Polymer Colloids : From Synthesis to Functional Properties
Elise Deniau
IMMM, Le Mans Université

The work presented adresses the field of materials chemistry and physicochemistry, with particular emphasis on the design, characterization and valorization of functional colloids structured at the nanometric scale.
Through an interdisciplinary approach combining controlled polymer syntheses, physical chemistry of interfaces and multi-scale characterizations, this research has led to a better understanding of structure-property-function relationships in a variety of application contexts, such as gas or micropollutant capture, organic electronics, active ingredient release or micro- and nano-plastic degradation.

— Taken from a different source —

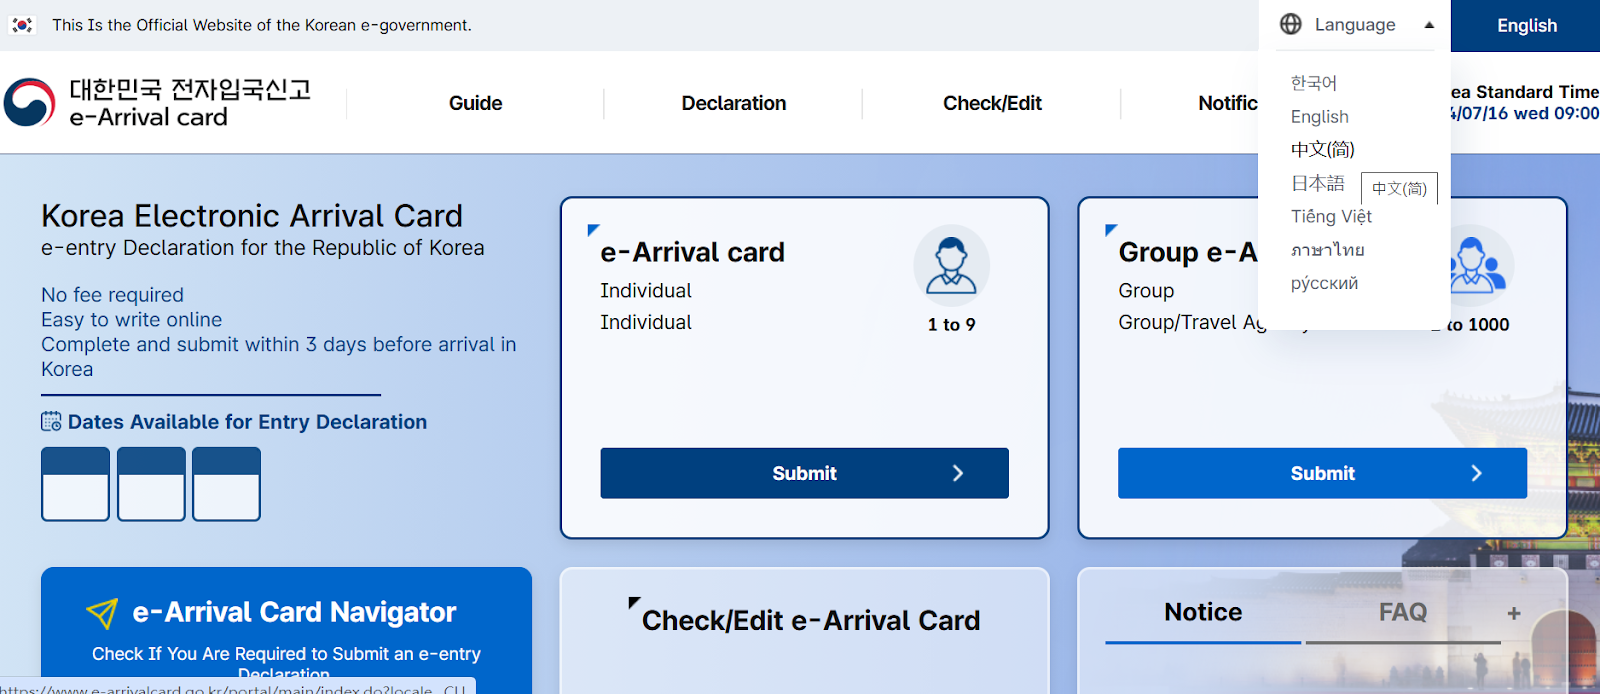Click the group travelers avatar icon
The height and width of the screenshot is (694, 1600).
coord(1477,265)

All this work illustrates the originality of the properties of colloidal systems, while highlighting the potential for innovation offered by mastery of macromolecular architectures. These advances open up promising prospects for the design of new nanomaterials to meet today’s major societal challenges, notably by providing solutions to major environmental issues such as climate change, water pollution and plastic pollution.